═══ Input data ═══

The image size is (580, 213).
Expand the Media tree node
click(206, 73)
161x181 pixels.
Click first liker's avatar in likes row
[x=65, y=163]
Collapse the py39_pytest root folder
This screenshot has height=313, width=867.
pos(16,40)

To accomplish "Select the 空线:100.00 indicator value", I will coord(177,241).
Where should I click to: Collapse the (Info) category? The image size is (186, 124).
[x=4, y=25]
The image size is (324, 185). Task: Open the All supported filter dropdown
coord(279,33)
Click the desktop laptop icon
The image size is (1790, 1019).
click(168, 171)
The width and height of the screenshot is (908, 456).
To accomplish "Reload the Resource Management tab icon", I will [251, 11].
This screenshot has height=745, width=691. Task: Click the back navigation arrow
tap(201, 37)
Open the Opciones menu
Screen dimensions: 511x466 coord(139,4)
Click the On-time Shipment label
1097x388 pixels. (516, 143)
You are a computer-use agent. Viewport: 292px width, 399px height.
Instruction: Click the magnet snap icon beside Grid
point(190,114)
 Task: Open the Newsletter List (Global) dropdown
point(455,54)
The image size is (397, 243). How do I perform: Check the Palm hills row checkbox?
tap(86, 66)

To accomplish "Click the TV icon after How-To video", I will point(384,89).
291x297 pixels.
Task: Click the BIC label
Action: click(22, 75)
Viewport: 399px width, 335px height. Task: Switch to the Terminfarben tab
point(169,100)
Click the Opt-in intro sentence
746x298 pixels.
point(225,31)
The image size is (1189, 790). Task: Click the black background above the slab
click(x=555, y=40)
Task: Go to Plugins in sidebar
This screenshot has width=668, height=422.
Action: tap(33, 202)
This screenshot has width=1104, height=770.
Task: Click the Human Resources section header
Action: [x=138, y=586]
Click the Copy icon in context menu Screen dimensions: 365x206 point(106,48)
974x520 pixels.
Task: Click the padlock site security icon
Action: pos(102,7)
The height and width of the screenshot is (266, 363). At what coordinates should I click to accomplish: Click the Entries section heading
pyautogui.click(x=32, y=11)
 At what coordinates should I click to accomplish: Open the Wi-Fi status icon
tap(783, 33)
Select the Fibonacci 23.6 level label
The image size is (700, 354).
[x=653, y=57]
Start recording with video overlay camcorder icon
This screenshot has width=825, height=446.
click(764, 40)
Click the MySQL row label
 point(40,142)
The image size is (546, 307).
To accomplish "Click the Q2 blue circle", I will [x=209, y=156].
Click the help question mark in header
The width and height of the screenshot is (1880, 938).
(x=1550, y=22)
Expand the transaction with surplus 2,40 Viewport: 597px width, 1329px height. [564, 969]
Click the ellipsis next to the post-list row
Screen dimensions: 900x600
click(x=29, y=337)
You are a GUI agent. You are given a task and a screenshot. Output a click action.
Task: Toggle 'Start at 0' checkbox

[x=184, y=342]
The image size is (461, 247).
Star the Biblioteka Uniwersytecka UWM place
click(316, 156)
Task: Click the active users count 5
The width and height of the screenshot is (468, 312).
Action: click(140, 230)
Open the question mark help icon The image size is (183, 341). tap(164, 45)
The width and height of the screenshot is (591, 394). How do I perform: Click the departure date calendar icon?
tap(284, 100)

═══

• _Work order_
Each line from the one containing "The width and height of the screenshot is (591, 394)." to the last line above must be returned exactly, and no line outside that range.

• _Response for this exercise_
The width and height of the screenshot is (591, 394). How do I perform: Click the departure date calendar icon?
tap(284, 100)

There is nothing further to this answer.